Tasmanian company West Coast Wind has secured an in-principle deal to sell power generated by a proposed $280-million wind farm to the state government
The plan is to build the 33-turbine wind farm at Granville Harbour with an output of 99 Megawatts which could power up to 40,000 homes.
Tasmania’s Energy Minister Matthew Groom said the deal was with the state-owned monopoly power supplier Hydro Tasmania.
“The Cabinet has endorsed Hydro Tasmania entering into an agreement to purchase the power for the Granville Harbour wind farm,” he said.
That deal involves Hydro buying about 360-gigawatt hours of energy and renewable energy certificates a year from the proposed wind farm.
The announcement comes in the wake of Tasmania’s energy crisis last year, which saw the state fighting to keep the lights on.
Mr Groom said new renewable development was crucial to ensure the state avoided a repeat. “It is important from an energy security perspective,” he said.
The project is expected to create about 200 jobs during its construction, and eight permanent jobs.
Wind Farm investors “champing at the bit”
WestCoast Wind’s Alex Simpson said the priority now was securing a primary investor. “We’ve got a number of investors that are champing at the bit to take this on, but there’s quite a rigorous process and robust process that we are going through,” he said.
Mr Simpson said he would be ensuring the selected investor would be “committed totally to the project but also the people on the west coast”.
The company wants construction and initial works to start in September and to be completed by early 2019. The project will include a transmission line to connect to the Tasmanian electricity network, a transformer substation and switchyard.

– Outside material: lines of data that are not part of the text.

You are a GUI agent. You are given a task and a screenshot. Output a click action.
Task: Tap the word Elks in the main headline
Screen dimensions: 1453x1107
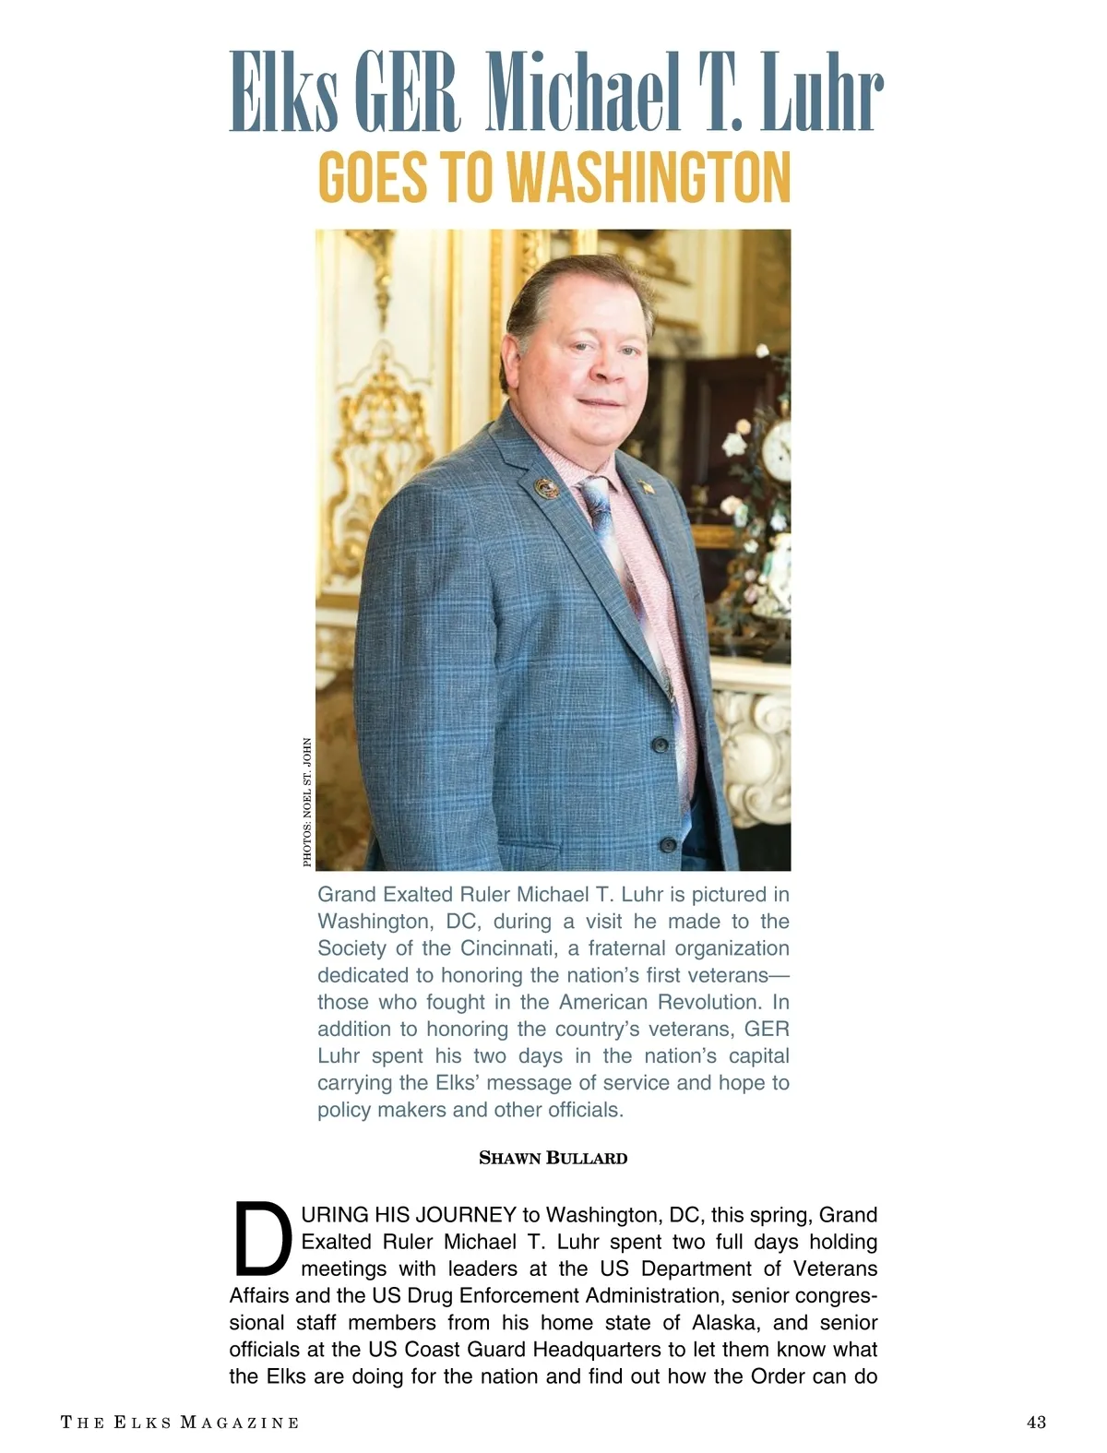tap(284, 92)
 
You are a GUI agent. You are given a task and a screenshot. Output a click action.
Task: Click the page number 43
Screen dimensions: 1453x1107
tap(1036, 1422)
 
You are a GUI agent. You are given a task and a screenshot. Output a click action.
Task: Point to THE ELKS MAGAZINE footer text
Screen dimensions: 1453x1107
tap(180, 1422)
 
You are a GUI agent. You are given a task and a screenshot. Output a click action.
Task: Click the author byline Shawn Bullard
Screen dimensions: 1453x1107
tap(554, 1158)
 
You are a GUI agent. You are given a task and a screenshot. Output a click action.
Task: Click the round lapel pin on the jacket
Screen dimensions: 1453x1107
tap(547, 488)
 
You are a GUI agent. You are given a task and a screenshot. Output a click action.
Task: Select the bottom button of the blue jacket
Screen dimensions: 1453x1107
tap(668, 842)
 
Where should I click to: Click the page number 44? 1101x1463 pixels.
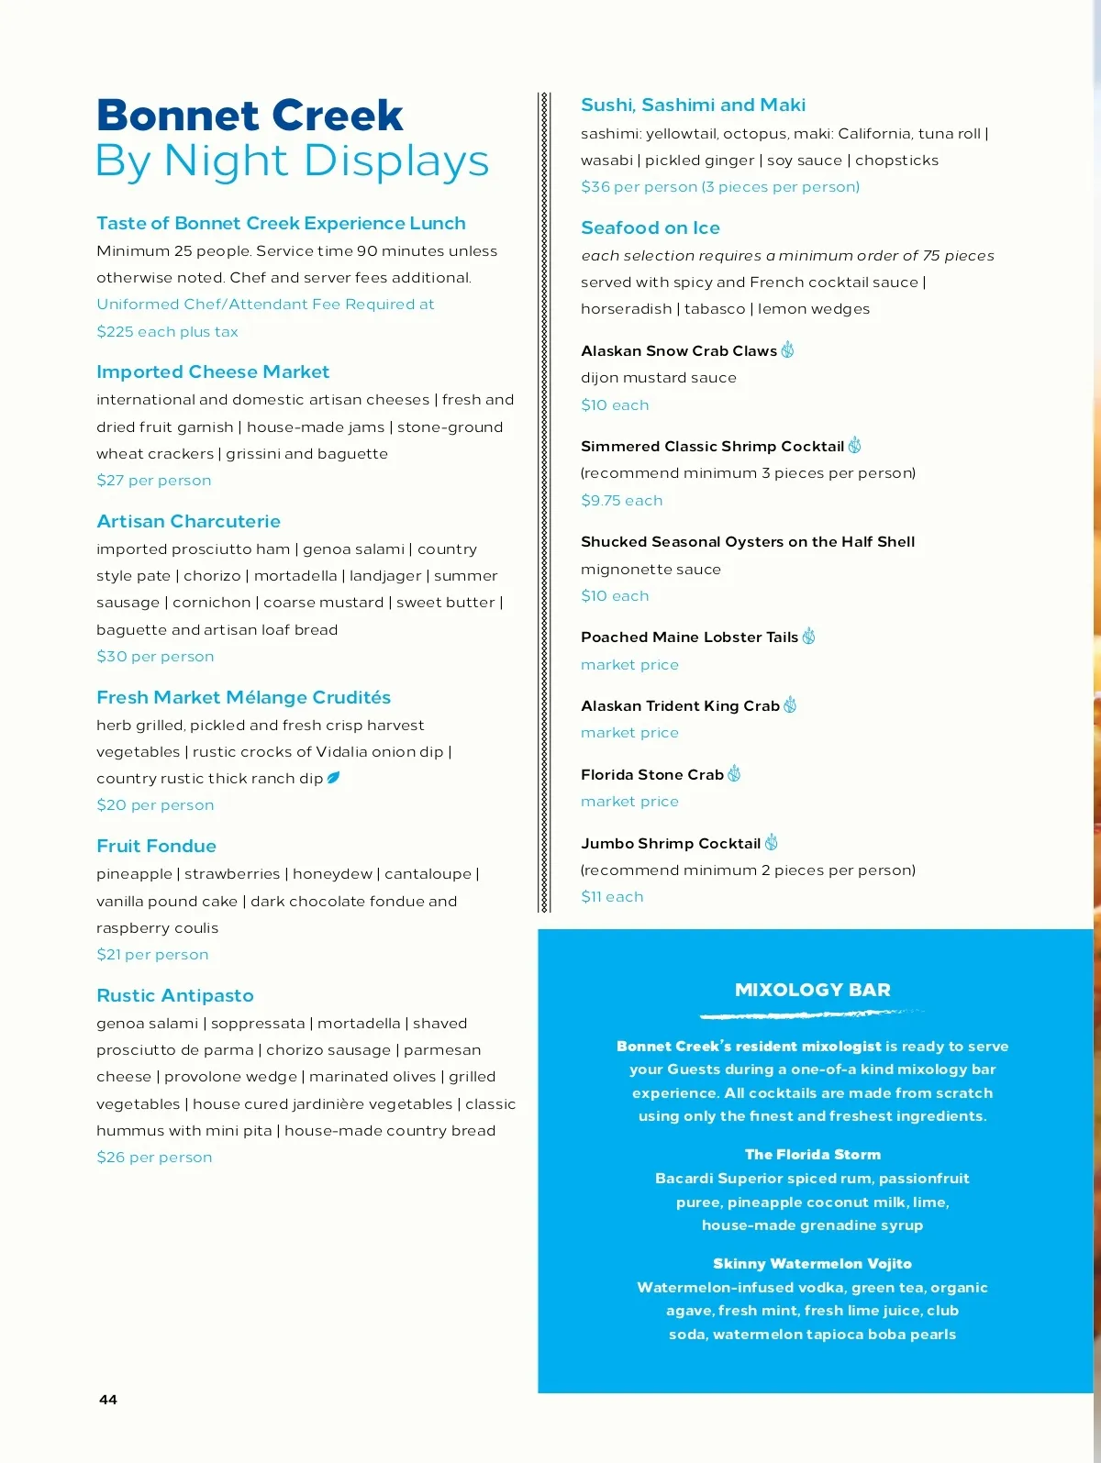[x=108, y=1399]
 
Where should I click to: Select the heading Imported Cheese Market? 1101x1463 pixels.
[x=213, y=371]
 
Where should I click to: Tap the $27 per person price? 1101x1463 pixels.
[x=154, y=480]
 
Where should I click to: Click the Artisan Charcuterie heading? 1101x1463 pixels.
[x=189, y=521]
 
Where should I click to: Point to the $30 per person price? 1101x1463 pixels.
[x=155, y=656]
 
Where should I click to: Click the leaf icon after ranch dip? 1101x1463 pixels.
[x=334, y=778]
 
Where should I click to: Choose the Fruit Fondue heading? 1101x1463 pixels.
[x=157, y=846]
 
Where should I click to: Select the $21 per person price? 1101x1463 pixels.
[x=152, y=954]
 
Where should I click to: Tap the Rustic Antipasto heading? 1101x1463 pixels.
[x=175, y=995]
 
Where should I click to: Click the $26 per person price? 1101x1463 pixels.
[x=154, y=1157]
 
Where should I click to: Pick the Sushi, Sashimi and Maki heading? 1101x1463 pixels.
[x=694, y=105]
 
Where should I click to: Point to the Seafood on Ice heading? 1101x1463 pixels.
[x=651, y=227]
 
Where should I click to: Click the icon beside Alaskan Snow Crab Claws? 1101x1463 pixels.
[x=787, y=349]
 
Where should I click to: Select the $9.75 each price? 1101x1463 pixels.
[x=622, y=500]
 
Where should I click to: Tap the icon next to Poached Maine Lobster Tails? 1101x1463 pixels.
[x=808, y=636]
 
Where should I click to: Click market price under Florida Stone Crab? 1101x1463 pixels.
[x=629, y=801]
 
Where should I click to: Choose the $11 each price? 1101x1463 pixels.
[x=612, y=896]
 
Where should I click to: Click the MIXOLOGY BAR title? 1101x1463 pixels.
[x=813, y=990]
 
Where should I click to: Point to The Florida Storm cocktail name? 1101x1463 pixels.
[x=813, y=1154]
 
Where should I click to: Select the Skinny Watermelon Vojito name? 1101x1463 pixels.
[x=813, y=1263]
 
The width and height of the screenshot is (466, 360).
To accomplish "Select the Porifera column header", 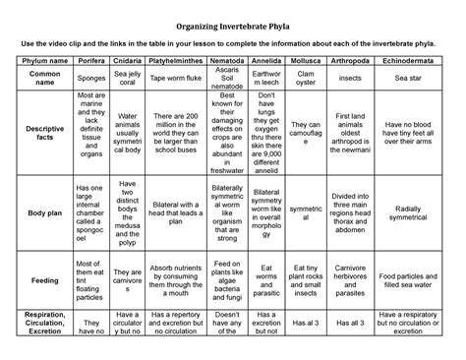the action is (x=90, y=60).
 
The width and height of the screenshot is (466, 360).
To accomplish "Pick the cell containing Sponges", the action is (x=90, y=79).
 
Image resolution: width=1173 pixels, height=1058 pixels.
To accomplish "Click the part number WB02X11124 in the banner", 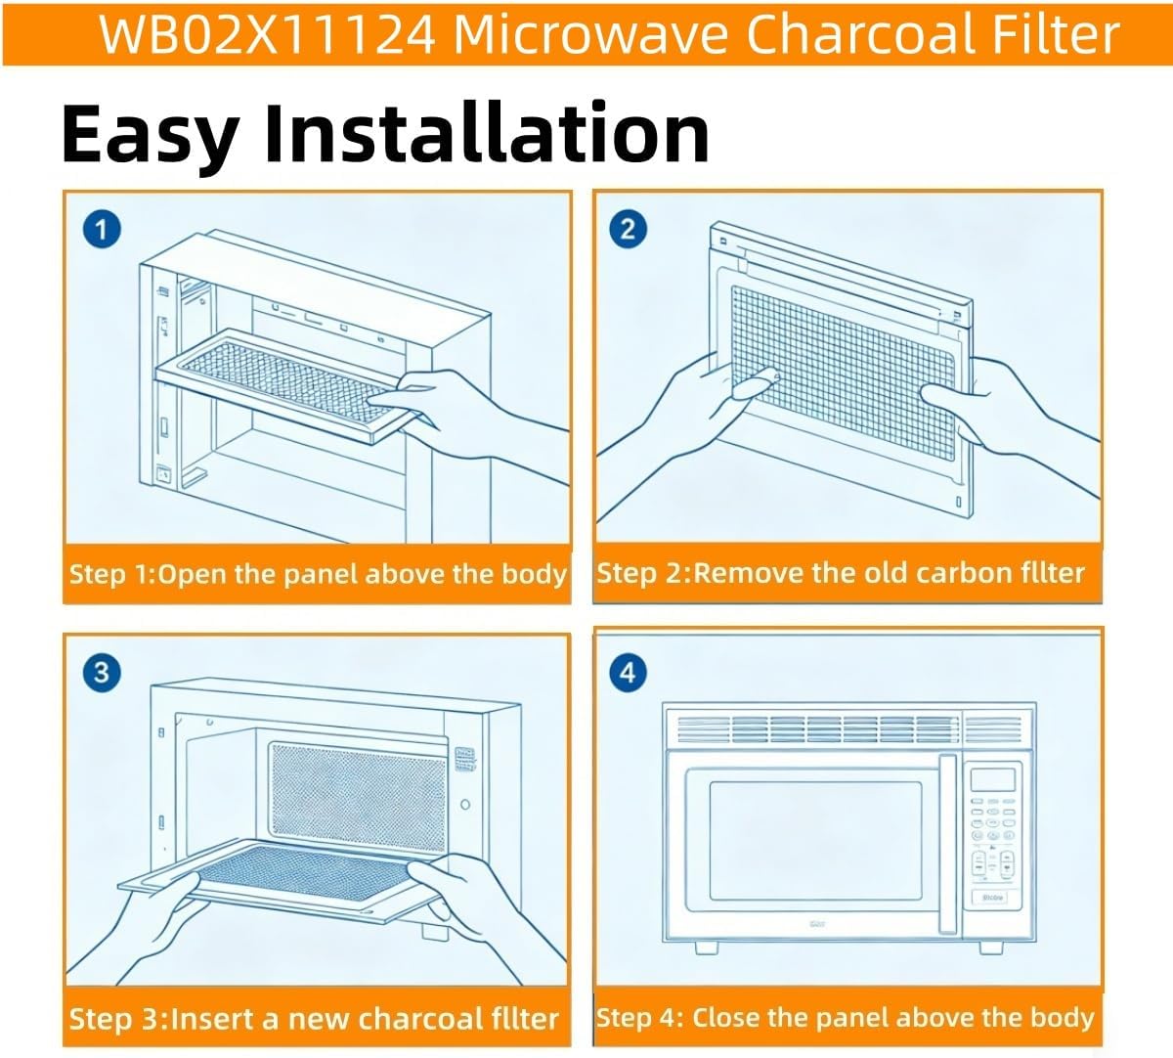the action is (x=267, y=34).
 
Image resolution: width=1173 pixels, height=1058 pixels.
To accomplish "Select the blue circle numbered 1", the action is (x=102, y=229).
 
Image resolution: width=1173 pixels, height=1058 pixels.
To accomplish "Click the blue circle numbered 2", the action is (x=628, y=229).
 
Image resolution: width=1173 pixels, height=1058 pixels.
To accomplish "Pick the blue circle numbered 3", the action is (x=102, y=672).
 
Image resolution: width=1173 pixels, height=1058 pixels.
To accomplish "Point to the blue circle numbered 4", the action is (x=628, y=672).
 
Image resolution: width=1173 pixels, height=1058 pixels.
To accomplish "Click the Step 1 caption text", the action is (x=318, y=575).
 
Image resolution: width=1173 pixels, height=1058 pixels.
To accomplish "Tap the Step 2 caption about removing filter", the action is (x=841, y=573).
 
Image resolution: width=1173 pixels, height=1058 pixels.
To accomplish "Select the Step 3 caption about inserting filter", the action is (x=314, y=1019).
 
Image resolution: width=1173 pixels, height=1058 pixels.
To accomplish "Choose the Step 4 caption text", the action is (x=845, y=1018).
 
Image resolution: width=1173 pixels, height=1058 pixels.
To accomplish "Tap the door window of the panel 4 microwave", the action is (x=815, y=841).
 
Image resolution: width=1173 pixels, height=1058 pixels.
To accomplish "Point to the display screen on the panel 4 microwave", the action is (x=992, y=779).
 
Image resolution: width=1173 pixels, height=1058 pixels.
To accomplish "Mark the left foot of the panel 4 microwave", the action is (x=707, y=948).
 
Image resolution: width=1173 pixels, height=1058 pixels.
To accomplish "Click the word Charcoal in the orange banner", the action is (x=861, y=34).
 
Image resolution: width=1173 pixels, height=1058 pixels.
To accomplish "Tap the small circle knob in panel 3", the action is (x=465, y=805).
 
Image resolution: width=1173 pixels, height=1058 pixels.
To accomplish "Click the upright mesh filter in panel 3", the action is (x=359, y=799).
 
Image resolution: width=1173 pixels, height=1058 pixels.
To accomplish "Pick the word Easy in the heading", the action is (x=151, y=135).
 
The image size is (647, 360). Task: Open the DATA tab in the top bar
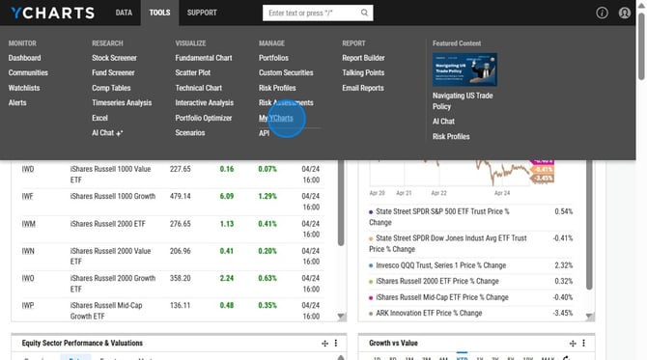pyautogui.click(x=124, y=13)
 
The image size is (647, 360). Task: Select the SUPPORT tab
pyautogui.click(x=202, y=13)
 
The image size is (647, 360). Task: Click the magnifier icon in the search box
pyautogui.click(x=365, y=14)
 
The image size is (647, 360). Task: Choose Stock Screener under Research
pyautogui.click(x=114, y=58)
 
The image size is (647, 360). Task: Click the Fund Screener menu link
pyautogui.click(x=113, y=72)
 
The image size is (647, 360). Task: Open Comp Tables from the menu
pyautogui.click(x=111, y=88)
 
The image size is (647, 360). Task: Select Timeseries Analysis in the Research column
pyautogui.click(x=122, y=102)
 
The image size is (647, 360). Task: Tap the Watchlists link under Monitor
pyautogui.click(x=24, y=88)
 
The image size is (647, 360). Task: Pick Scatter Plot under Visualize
pyautogui.click(x=193, y=72)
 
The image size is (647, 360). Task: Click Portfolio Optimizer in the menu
pyautogui.click(x=204, y=118)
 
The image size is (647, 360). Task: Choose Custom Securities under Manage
pyautogui.click(x=286, y=72)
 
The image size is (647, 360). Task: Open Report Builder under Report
pyautogui.click(x=363, y=58)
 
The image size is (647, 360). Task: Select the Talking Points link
pyautogui.click(x=363, y=72)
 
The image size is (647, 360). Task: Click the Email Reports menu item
pyautogui.click(x=363, y=88)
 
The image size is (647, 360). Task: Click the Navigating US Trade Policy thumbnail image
pyautogui.click(x=464, y=69)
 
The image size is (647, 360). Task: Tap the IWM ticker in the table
pyautogui.click(x=28, y=224)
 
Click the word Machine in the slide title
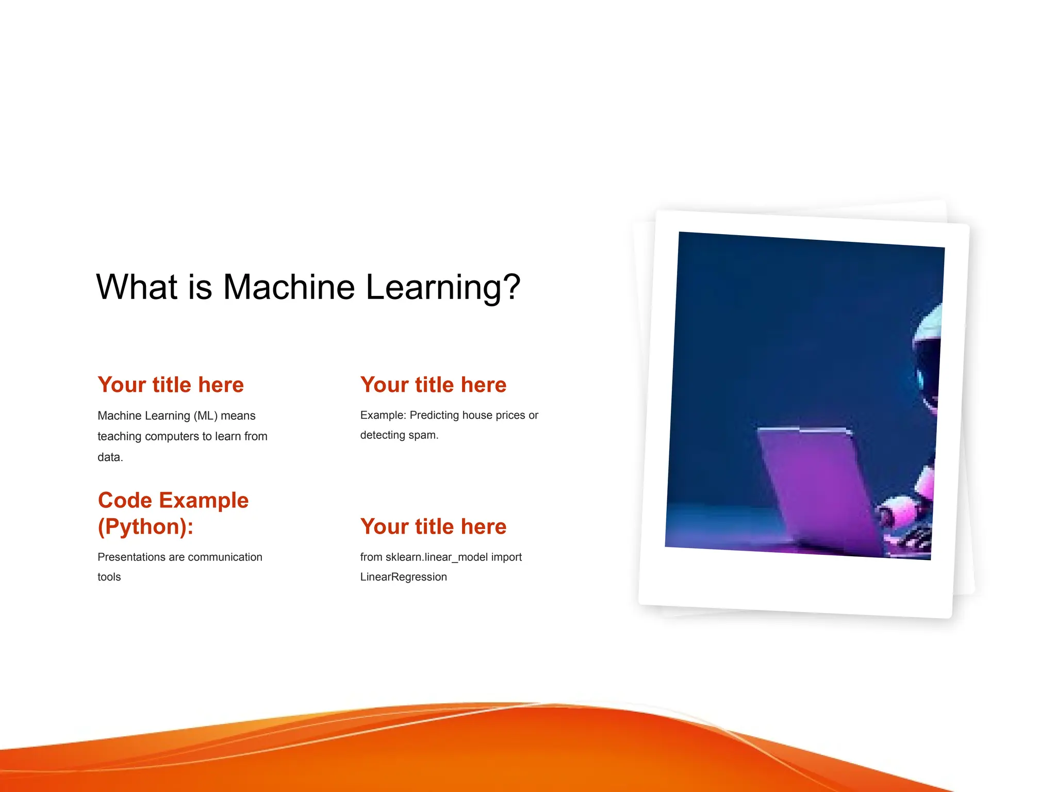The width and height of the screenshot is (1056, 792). [x=289, y=287]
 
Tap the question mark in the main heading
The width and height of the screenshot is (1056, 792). [x=511, y=287]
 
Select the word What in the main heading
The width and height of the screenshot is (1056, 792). [x=137, y=287]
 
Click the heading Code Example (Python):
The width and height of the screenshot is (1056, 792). [x=173, y=513]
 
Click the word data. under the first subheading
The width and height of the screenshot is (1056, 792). [x=110, y=457]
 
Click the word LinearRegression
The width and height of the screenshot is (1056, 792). [x=403, y=577]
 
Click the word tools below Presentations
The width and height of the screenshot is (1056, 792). [x=109, y=577]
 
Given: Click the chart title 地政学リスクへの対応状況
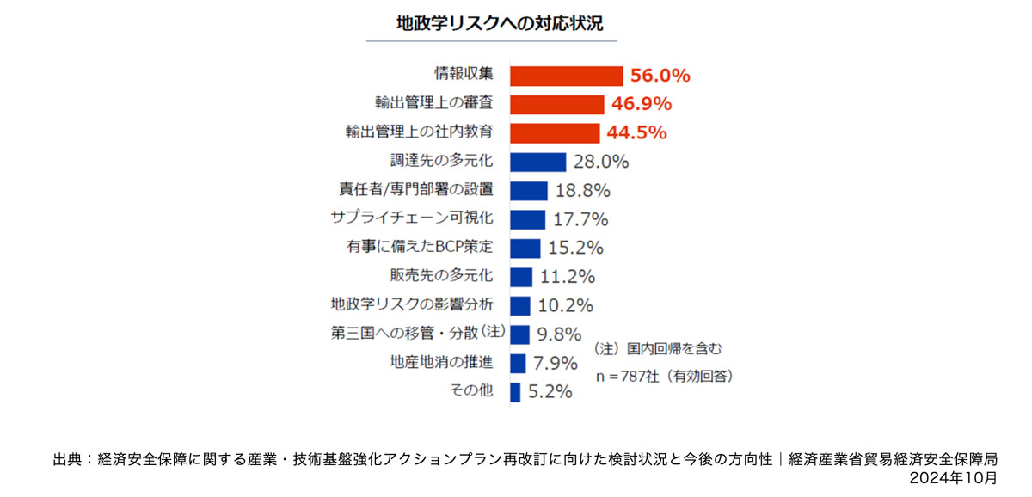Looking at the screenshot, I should pos(492,22).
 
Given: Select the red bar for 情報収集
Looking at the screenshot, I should pos(566,76).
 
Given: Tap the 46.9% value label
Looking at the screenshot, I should pos(642,104).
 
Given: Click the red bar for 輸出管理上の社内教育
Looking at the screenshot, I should pos(555,133).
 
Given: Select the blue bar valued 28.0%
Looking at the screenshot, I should pos(538,162).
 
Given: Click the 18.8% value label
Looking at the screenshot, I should pos(583,190).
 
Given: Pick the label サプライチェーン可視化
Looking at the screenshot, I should pos(411,218).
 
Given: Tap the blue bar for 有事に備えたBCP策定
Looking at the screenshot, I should pos(525,248).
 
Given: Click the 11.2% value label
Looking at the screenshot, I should pos(568,277).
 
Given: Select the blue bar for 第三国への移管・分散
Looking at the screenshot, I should pos(519,334).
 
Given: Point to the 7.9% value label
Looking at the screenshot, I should pos(555,363).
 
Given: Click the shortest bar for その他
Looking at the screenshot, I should pos(515,392).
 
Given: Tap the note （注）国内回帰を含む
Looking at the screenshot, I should pos(653,349).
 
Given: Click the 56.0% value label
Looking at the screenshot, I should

Extensive environmental, heritage, engineering and survey work has been completed for the project, with more scheduled prior to construction, to ensure minimal environmental and social impact whilst maintaining sound economic potential.
West Coast Wind said the project provides clean renewable energy to abate over 130,000 (+) tonnes of carbon emissions per annum, equivalent to removing over 30,000 cars from the road.
The announcement follows a similar deal for a $350-million wind farm construction in the Central Highlands earlier this month.
Hydro Tasmania’s Steve Davy said it was encouraging to see the increased focus on renewables.
“The proposed Granville Harbour and Cattle Hill wind farms contribute towards plans to make Tasmania the battery of the nation,” he said.